From improving customer trust in U.S. beef in South Korea, to developing export markets for ice cream in China, to putting our cotton exports on a more level playing field with our global competitors, House Agriculture subcommittee chairman David Rouzer (R., N.C.) said he was impressed with the overarching benefits that market development funding brings to the U.S. agricultural industry as a whole.
The subcommittee on livestock and foreign agriculture held a hearing Tuesday afternoon to examine the international market development programs administered by the U.S. Department of Agriculture’s Foreign Agricultural Service. Members heard from a variety of witnesses in the agricultural industry who discussed the critical nature of these programs in increasing and enhancing access to overseas markets.
The Market Access Program and the Foreign Market Development program are public-private partnerships between USDA and nonprofit U.S. agricultural trade associations, farmer cooperatives, nonprofit state-regional trade groups and small businesses to conduct overseas marketing and promotional activities.
Gary Williams, agricultural economics professor at Texas A&M University, testified that the total annual spending under the USDA Export Market Development Programs has risen sharply in recent years but not because of growing government spending on these programs. Rather, contributions from the private sector, the program cooperators, have continued to rise from about 50% of the total spending in the late 1990s to currently over 70%.
He shared that their studies have found USDA Export Market Development Programs have been highly effective in boosting U.S. agricultural exports and export revenues.

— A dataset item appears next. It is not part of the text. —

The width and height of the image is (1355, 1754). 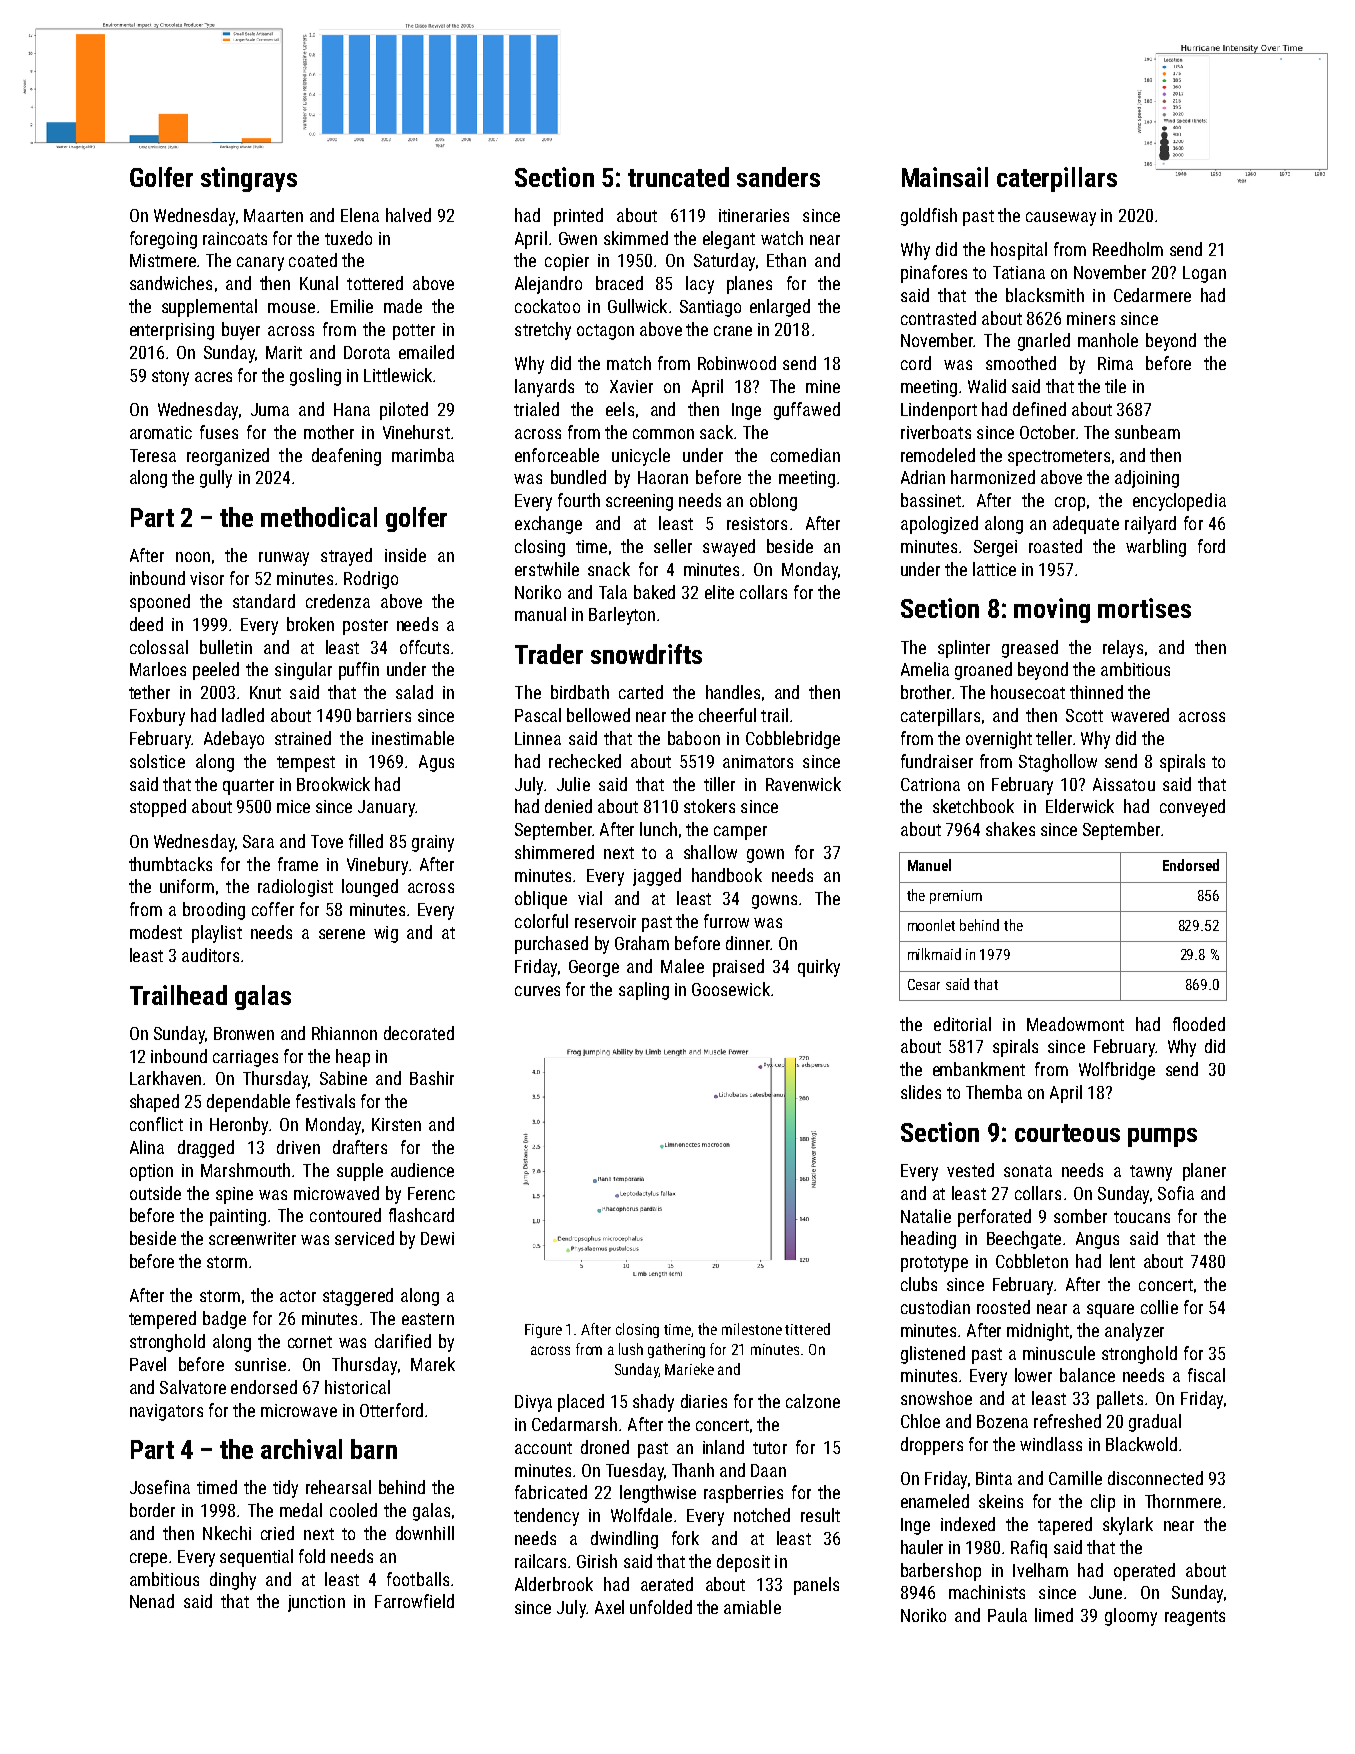 I want to click on Alderbrook, so click(x=554, y=1584).
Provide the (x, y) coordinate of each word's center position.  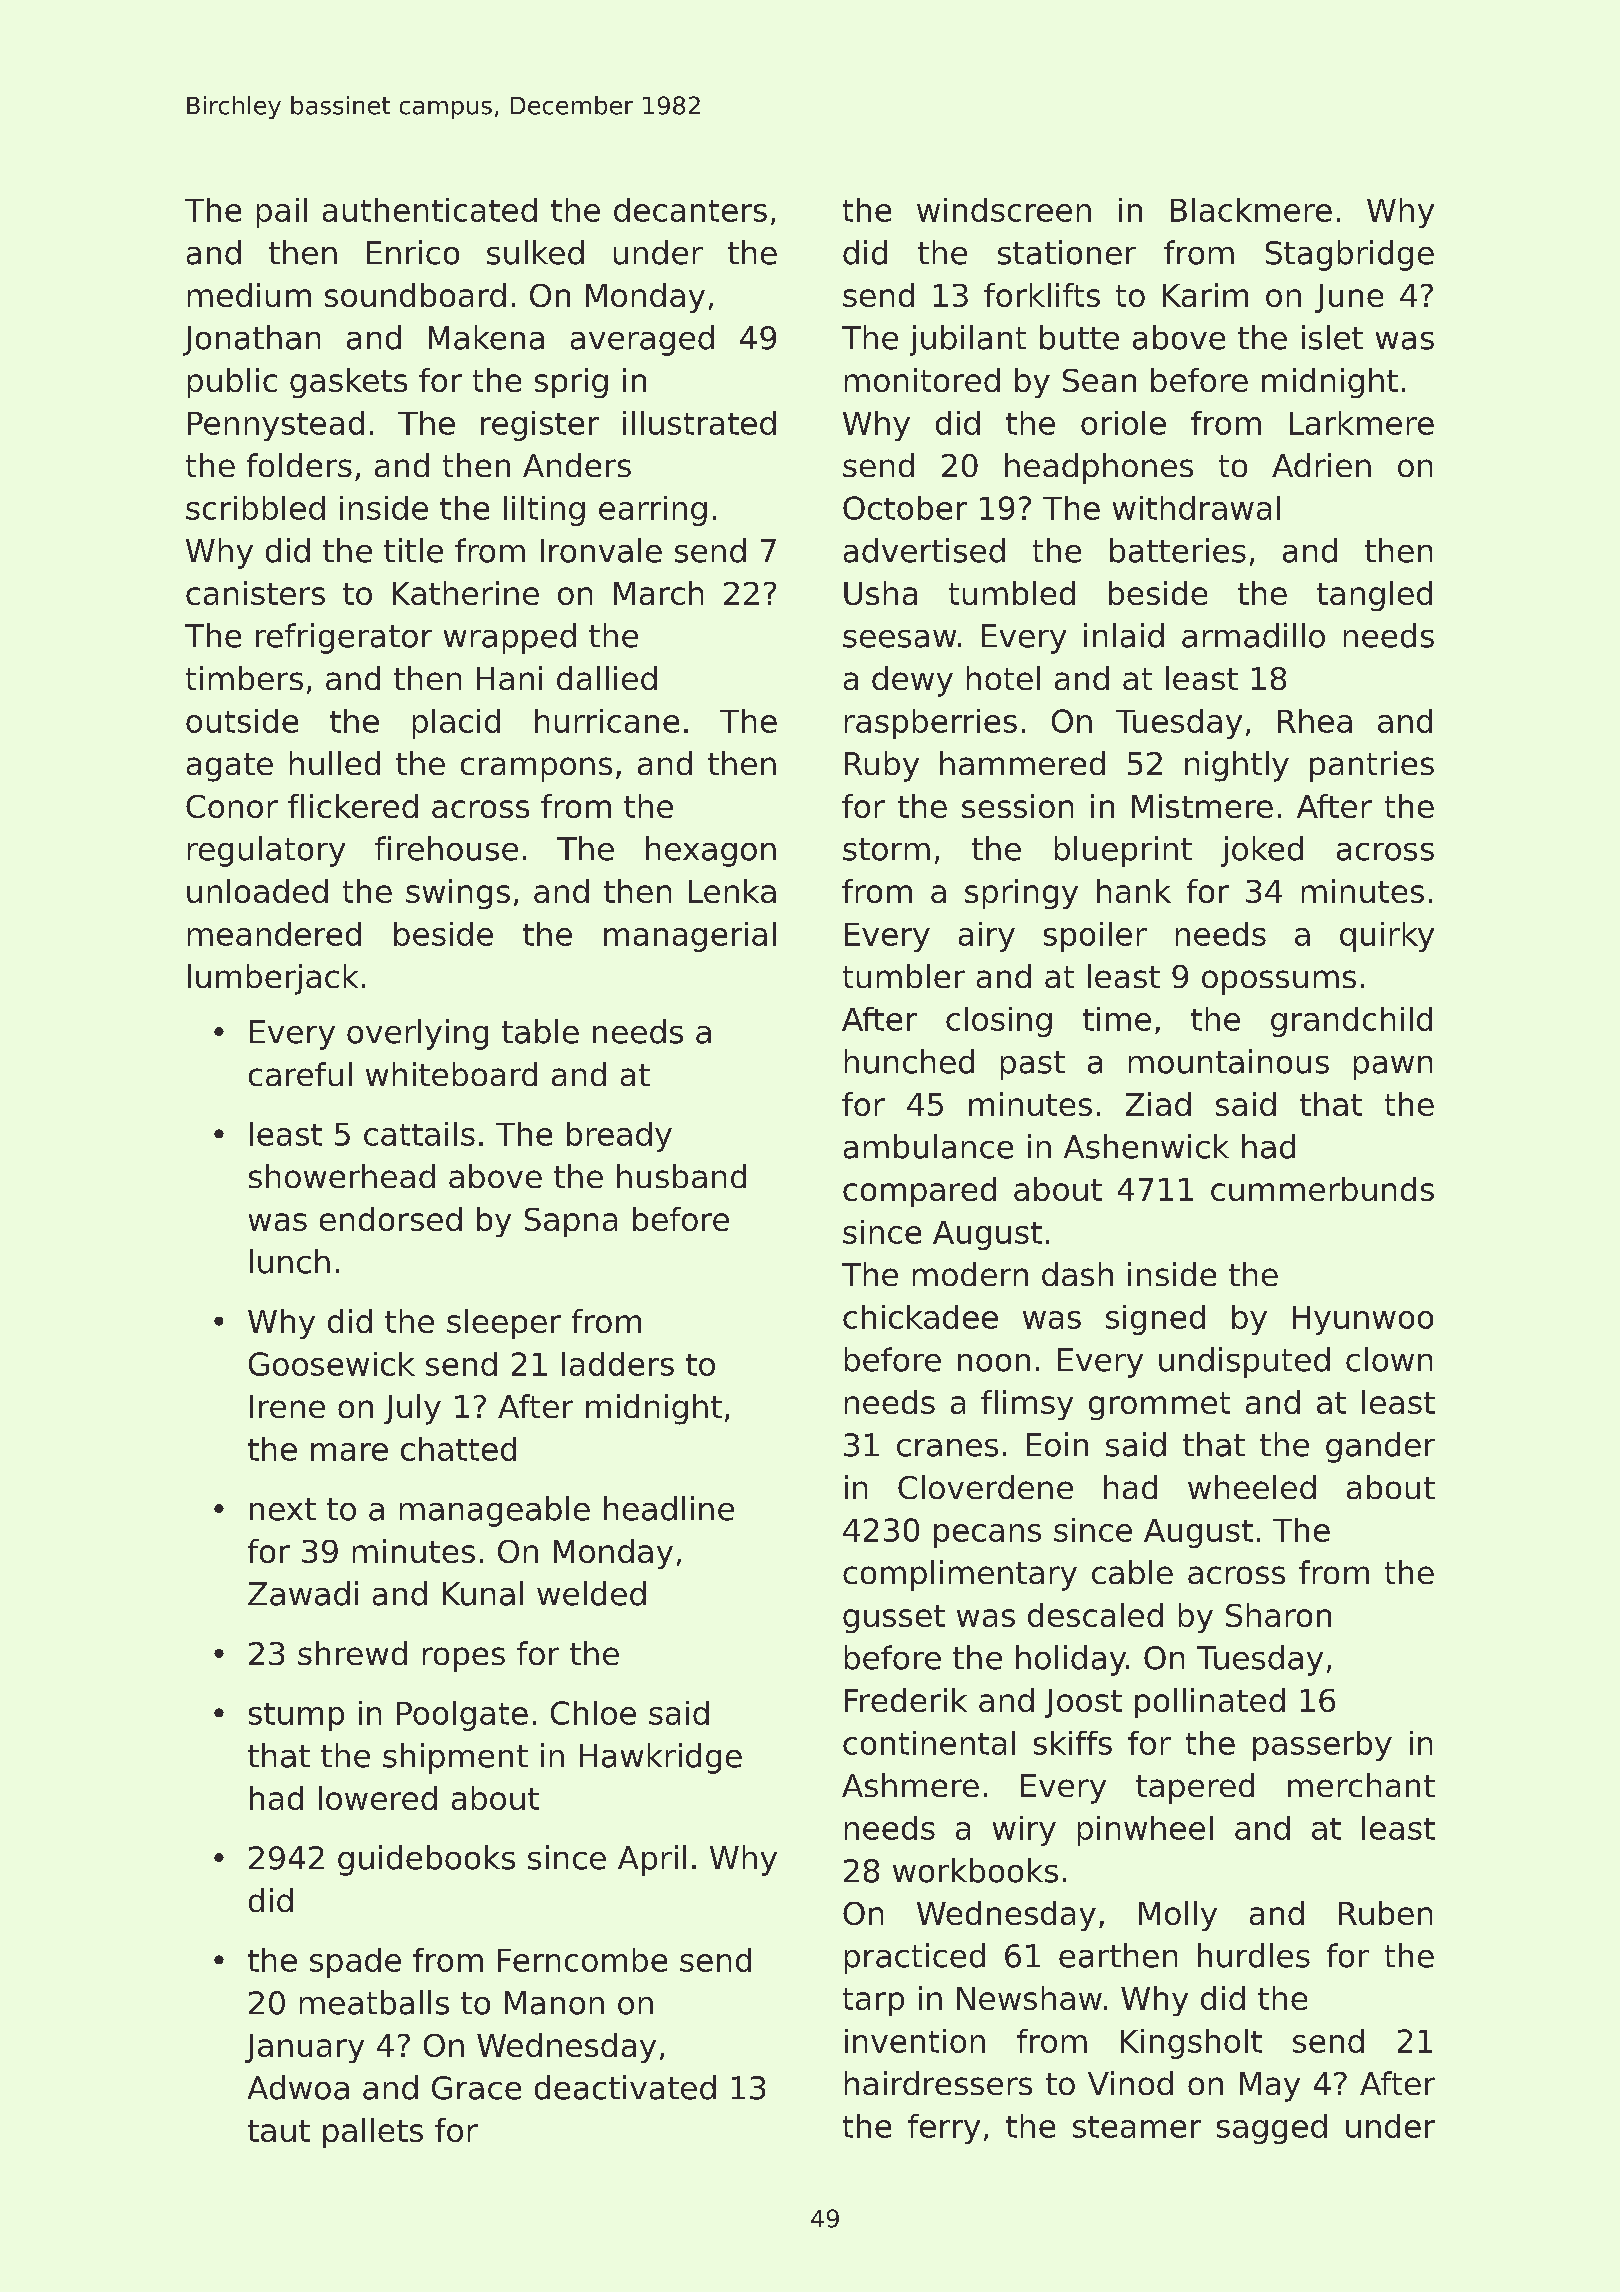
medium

The Texas A&M study found that over their history (1977-2014), USDA Export Market Development Programs have added an annual average of 15.3% ($8.15 billion) to the value of U.S. agricultural exports, 8.0% (11.5 million mt) to the volume of aggregate U.S. agricultural exports, and about 6.7% ($25.07/mt) to the aggregate price of U.S. agricultural exports.
The study concluded that the USDA export promotion programs boosted annual average farm cash receipts by up to $8.7 billion (2.8%), net farm income by up to $2.1 billion (3.7%), farm asset value by up to $1.1 billion (0.1%), and employment in the agri-food sector by up to 93,900 jobs (2.4%).
American Soybean Association (ASA) Director Joe Steinkamp called on Congress to double funding for MAP and FMD programs. Testifying on behalf of ASA, the Coalition to Promote U.S. Agricultural Exports and the Agribusiness Coalition for Foreign Market Development, Steinkamp touted agricultural exports as the strongest positive contributor to the U.S. trade balance and highlighted the need to increase funding for these programs.
Steinkamp specifically urged Congress to increase funding for MAP to $400 million annually and for FMD to $69 million annually, with the increases phased in as part of the next Farm Bill.
Williams said their study found that an incremental increase of $46.5 million annually over the next five years to these historically successful programs along with an expected 50% increase in contributions to the program by private sector cooperators would return $16 dollars in additional export revenue for every dollar invested and generate up to an additional $3.5 billion in net cash farm income, $30 billion in additional U.S. GDP, and up to 84,600 new jobs.
“I would be hard-pressed to name any other U.S. farm program that has been as consistently effective over such a long period of time in working to support our farm economy while supporting the growth of the entire U.S. economy and at the same time generating a high return on the investment of farmer and taxpayer funds,” Williams testified.
Phillip Seng, president and CEO of the U.S. Meat Export Federation, said these marketing programs have been extremely strategic and successful export tools over the last 30 years.
“From 1995 through 2000, approximately $32.5 million in Market Promotion Program and Market Access Program funding was utilized to build demand for U.S. beef and pork in Japan. During this period, U.S. beef and pork exports increased by approximately $1 billion, a 30-to-1 return,” he testified.
Seng explained that as success stories started to impact the bottom line of the industry – from ranchers to exporters and all the allied industries in between - stakeholders began to invest. “We estimate that for every dollar the Market Access Program invested with the U.S. Meat Export Federation, we are now able to generate at least $3 to $4 more from U.S. industry contributions and from in-market partners and customers,” he testified.
Seng added that thee Market Access Program and the Foreign Market Development Program funding signal the commitment of the U.S. red meat industry – and U.S. agriculture overall – to being a consistent and reliable global supplier of high-quality, safe and affordable foodstuffs.